Could we be headed back to the days when stars like Nowitzki and Bryant stuck with their original teams for their entire careers?

Could we be headed back to the days when stars like Nowitzki and Bryant stuck with their original teams for their entire careers?

Again, Antetokounmpo is singular. As are LeBron, Durant and the few other billion-watt megastars who’ve wanted out. All are also great enough to impact more than how the game is played and who wins and loses: They steer off-court behavior and hold a soft authority over those who want what they have. Right now, Giannis is on top of the NBA food chain and the highest-paid individual in league history—something neither LeBron (who was never even the highest paid player on his own team before his second stint with the Cavaliers) nor Durant could claim when they sought a new team.

There was no real sacrifice on Giannis’ part. He had his cake and ate it, too. The persistent initial (and ultimately foolish) criticisms that obsessed over the “easier” route LeBron and Durant made by leaving their respective small markets to nab a ring don’t even apply here. Antetokounmpo did what they could not, and there’s really nothing anybody can say about it—or the frailties in his game—because the dude won.

“I couldn’t leave. You know, there was a job that had to be finished,” Giannis said last night. “I wanted to get the job done, but that's my stubborn side. It’s easy to go and win a championship with somebody else. It’s easy…. I don't want to put anybody on the spot, but I could go to a super team and, you know, just do my part and win a championship. But this is the hard way to do it. And we did it. We f---ing did it.”
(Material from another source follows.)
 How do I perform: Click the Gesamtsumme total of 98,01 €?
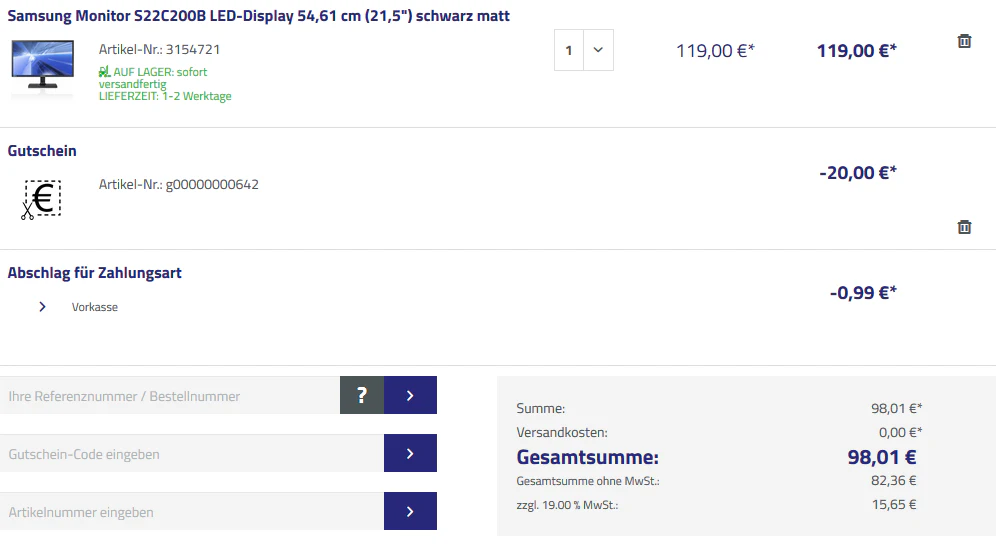882,458
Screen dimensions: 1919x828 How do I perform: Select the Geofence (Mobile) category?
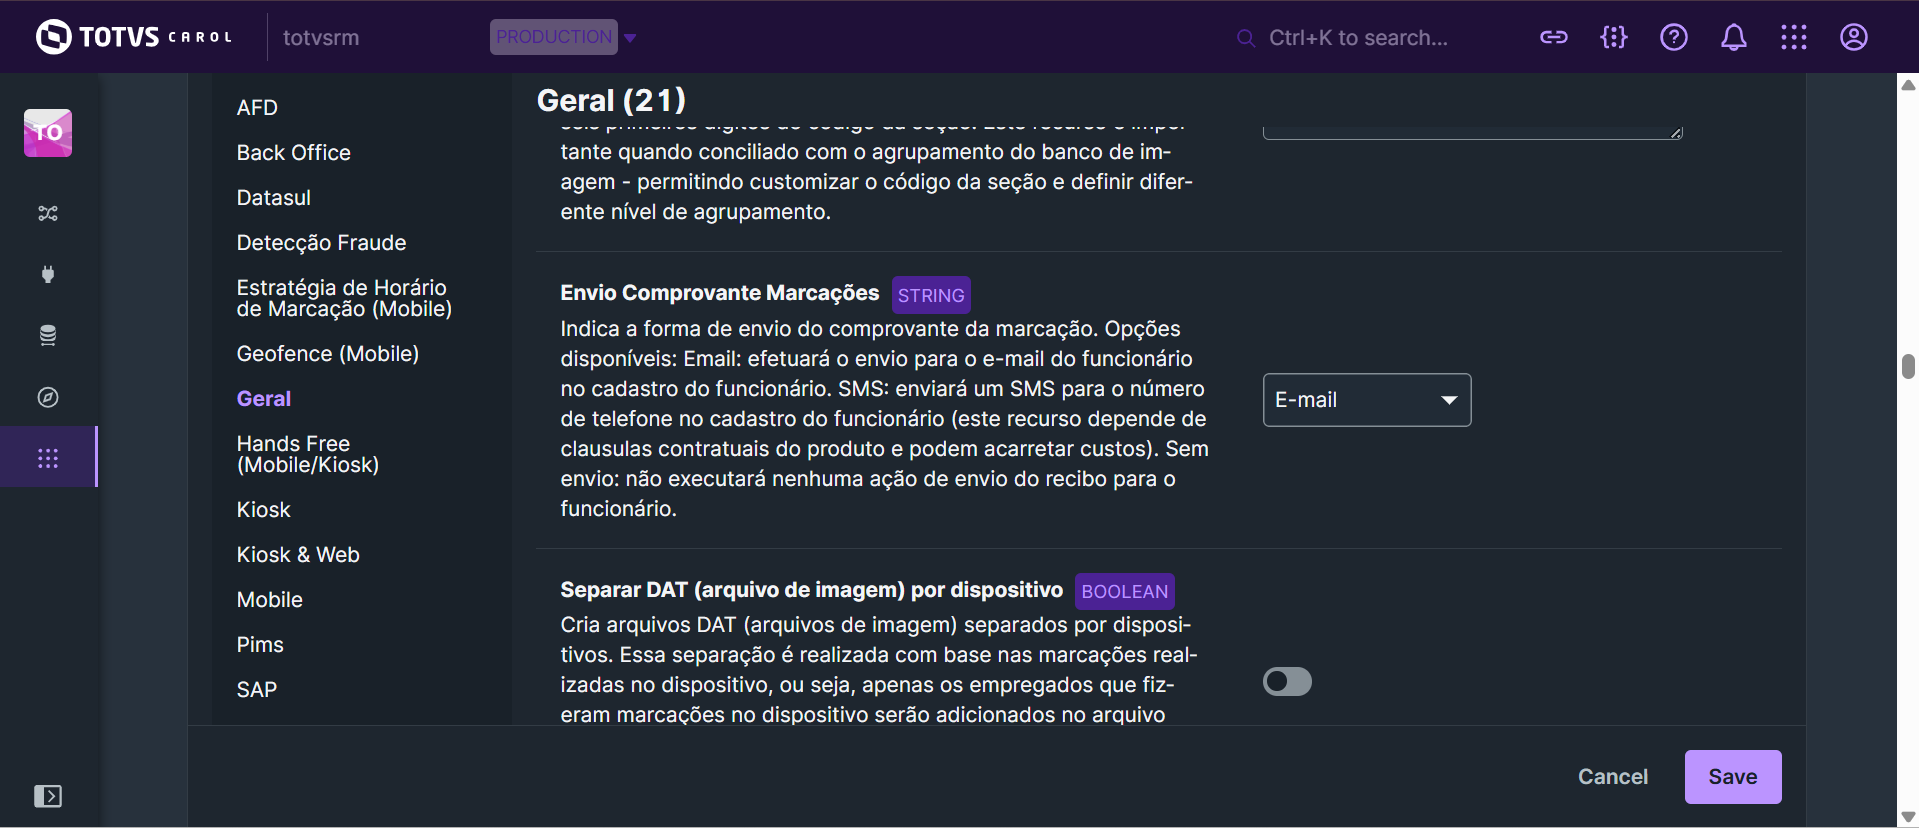pyautogui.click(x=328, y=354)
So even though any expectation of things reverting entirely back to the way they were 15 years ago is entirely unrealistic for dozens of reasons, don’t be shocked if others in this generation and the next to come (Luka, Zion Williamson, Karl-Anthony Towns, Trae Young, Ja Morant, Nikola Jokić, Donovan Mitchell, etc.) find Antetokounmpo’s fairytale path more desirable. Who wouldn’t want everything he has?